Tasse ecologiche, l’ultimo rifugio delle canaglie fiscali

A stretto giro di tempo, mi vedo costretto a tornare sul pasticciaccio brutto delle cosiddette tasse ecologiche, che a quanto pare stanno diventando l’ultimo rifugio delle canaglie fiscali.

Nella fattispecie, il Governo giallo-rosso ha inserito nel Documento programmatico di bilancio una vera e propria stangata sugli imballaggi e i contenitori di plastica: ben un euro al kg in luogo dei previsti 20 centesimi. Ciò ha creato grande sconcerto tra le aziende italiane, determinando una dura presa di posizione da parte di Confindustria. Quest’ultima ha espresso “forte contrarietà per la misura, la quale non ha finalità ambientali, penalizza i prodotti e non i comportamenti, e rappresenta unicamente un’imposizione diretta a recuperare risorse ponendo ingenti costi a carico di consumatori, lavoratori e imprese”.

A questo proposito, la più importante associazione imprenditoriale ricorda che attualmente “le imprese già pagano il contributo ambientale Conai per la raccolta e il riciclo degli imballaggi in plastica per circa 450 milioni di euro, 350 dei quali vengono versati ai Comuni per garantire la raccolta differenziata”.

Ora, a regime l’Esecutivo della svolta conta di incassare qualcosa come 1,4 miliardi all’anno. Una cospicua sommetta, per così dire, che aumenterà di fatto la pressione tributaria che grava sull’intero sistema economico, consentendo ai vampiri della politica di appropriarsi di ulteriori risorse da spendere nella loro “altruistica” ricerca del consenso. Ma questa volta lo possono fare dietro il paravento di una fiscalità verde che sembra mandare letteralmente in estasi i milioni di italioti gretini in servizio attivo permanente. Quelli che, tanto per intenderci, hanno preso il testimone dai cosiddetti utili idioti di qualche decennio addietro. Tutta gente sempre disponibile a bersi qualunque pozione tossica venga loro propinata dai beniamini politici di turno, purché presentata sotto l’etichetta delle buone intenzioni. E cosa c’è di più attraente fiscalmente di un balzello che punti a salvare l’ambiente dai guasti industriali del nefando capitalismo neo-liberista? In nome e per conto di una green new deal di Pulcinella, i tosatori tassaioli di professione si sono già messi al lavoro, con buona pace di chi sperava che questa volta non si sarebbe utilizzata la sinistra leva fiscale.

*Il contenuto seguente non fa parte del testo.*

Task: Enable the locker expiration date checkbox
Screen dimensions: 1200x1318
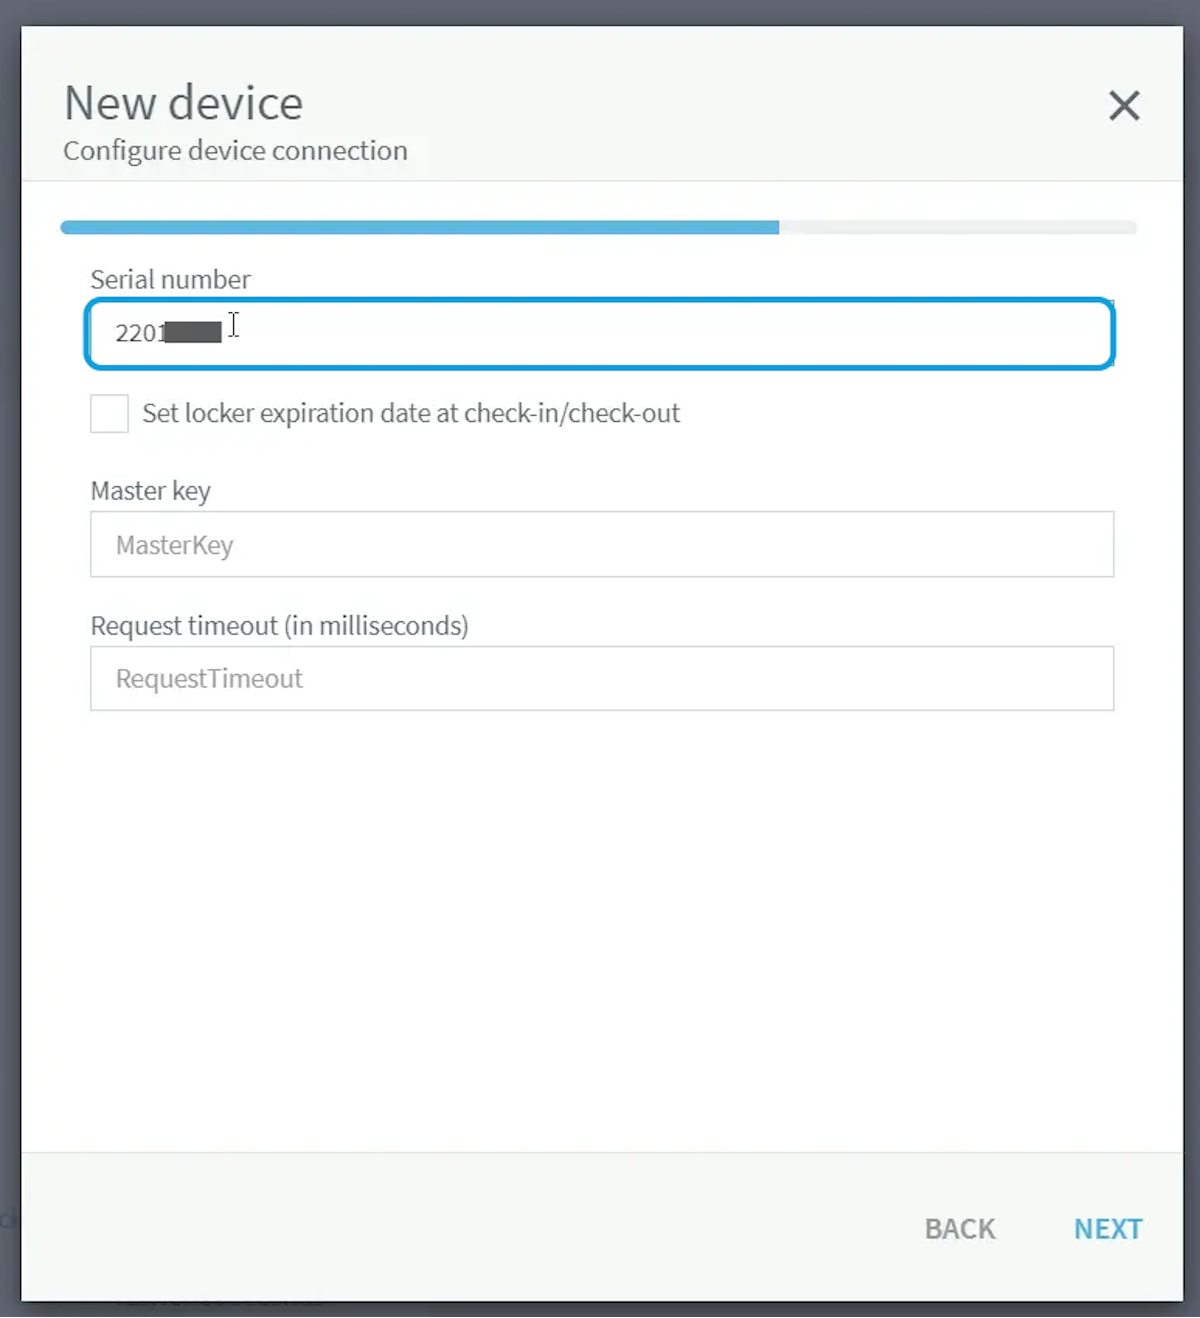Action: pos(109,413)
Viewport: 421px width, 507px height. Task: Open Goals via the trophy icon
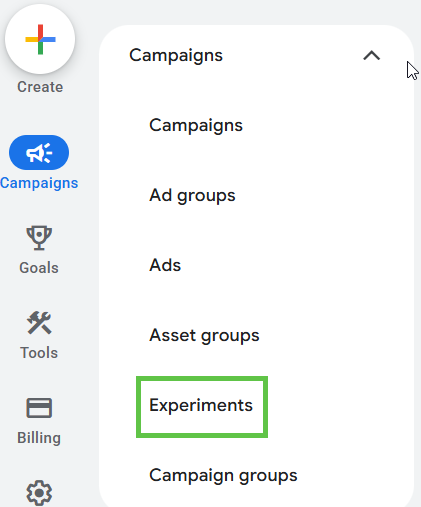(39, 238)
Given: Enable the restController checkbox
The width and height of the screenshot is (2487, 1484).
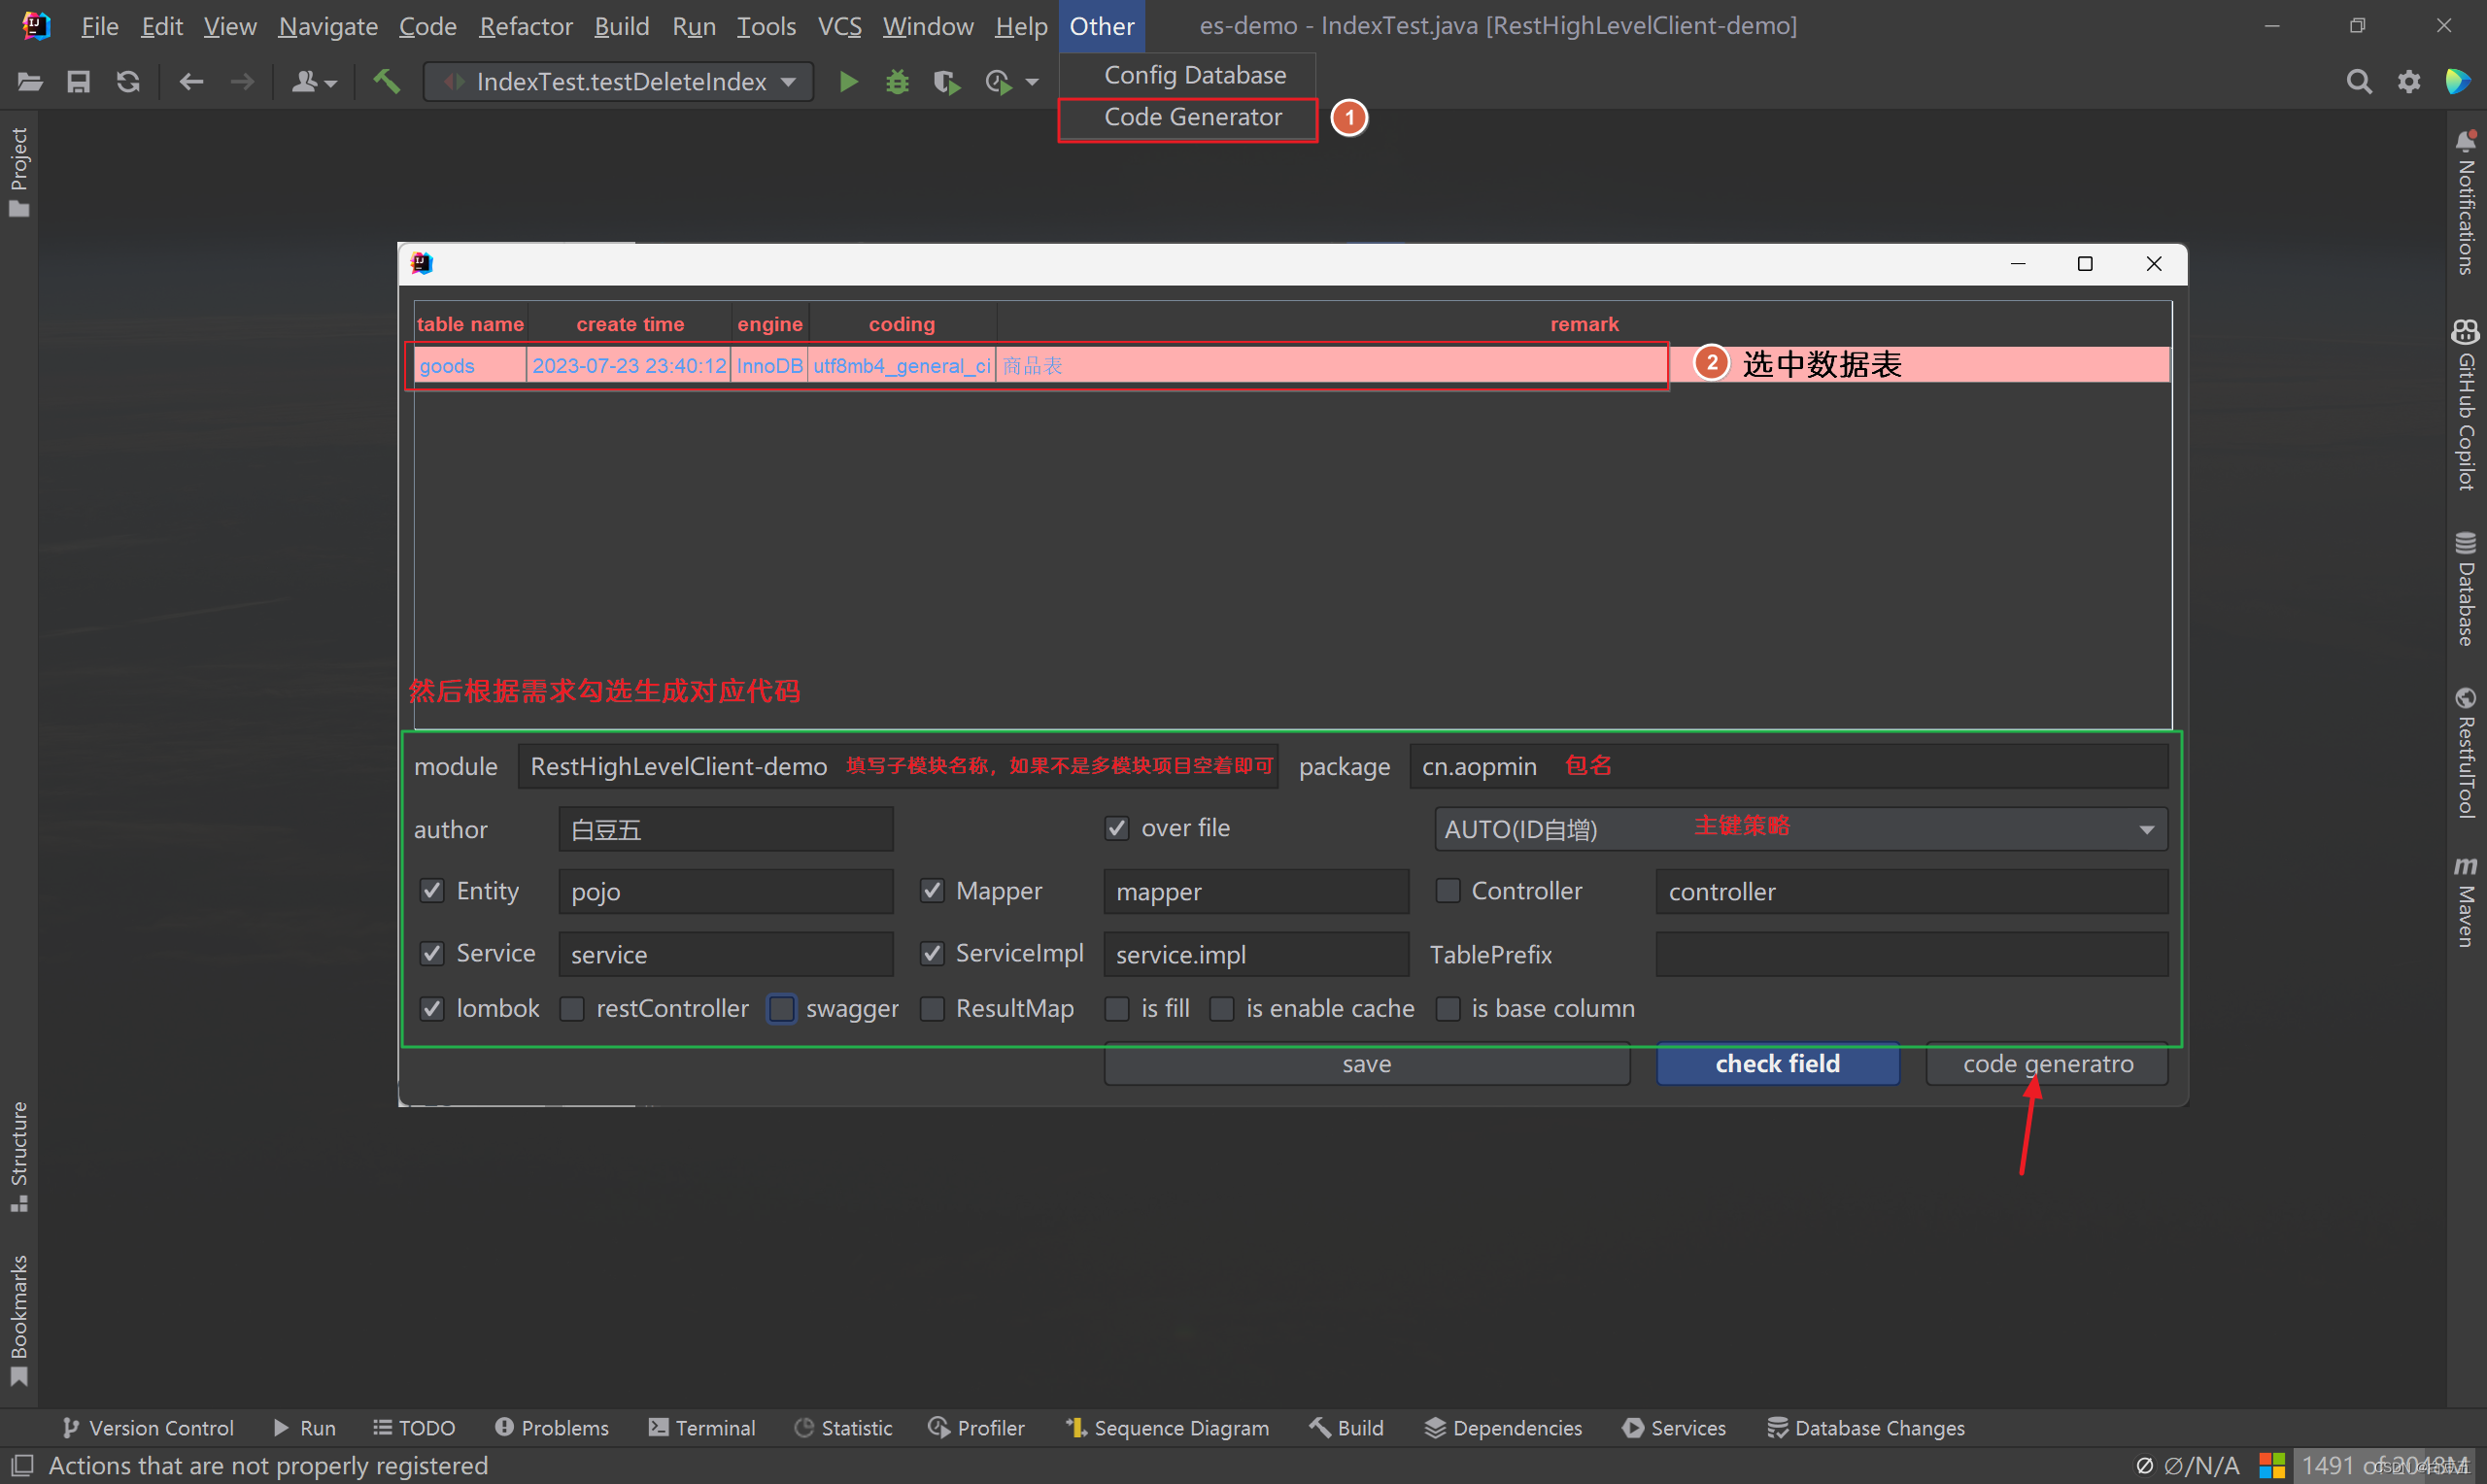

Ciononostante, la citata plastic tax non entrerà in vigore all’inizio del prossimo anno, bensì a partire dal primo giugno del 2020, mentre altri provvedimenti di natura fiscale sono stati ulteriormente posticipati al 2021 e, addirittura, al 2022. E tutti sono stati approvati dal Governo con la dicitura “salvo intese”.

Una tempistica e una terminologia le quali, conoscendo la coesione di una maggioranza tenuta insieme letteralmente con lo sputo, lasciano ai tartassati italiani una qualche speranza di salvezza. Staremo a vedere.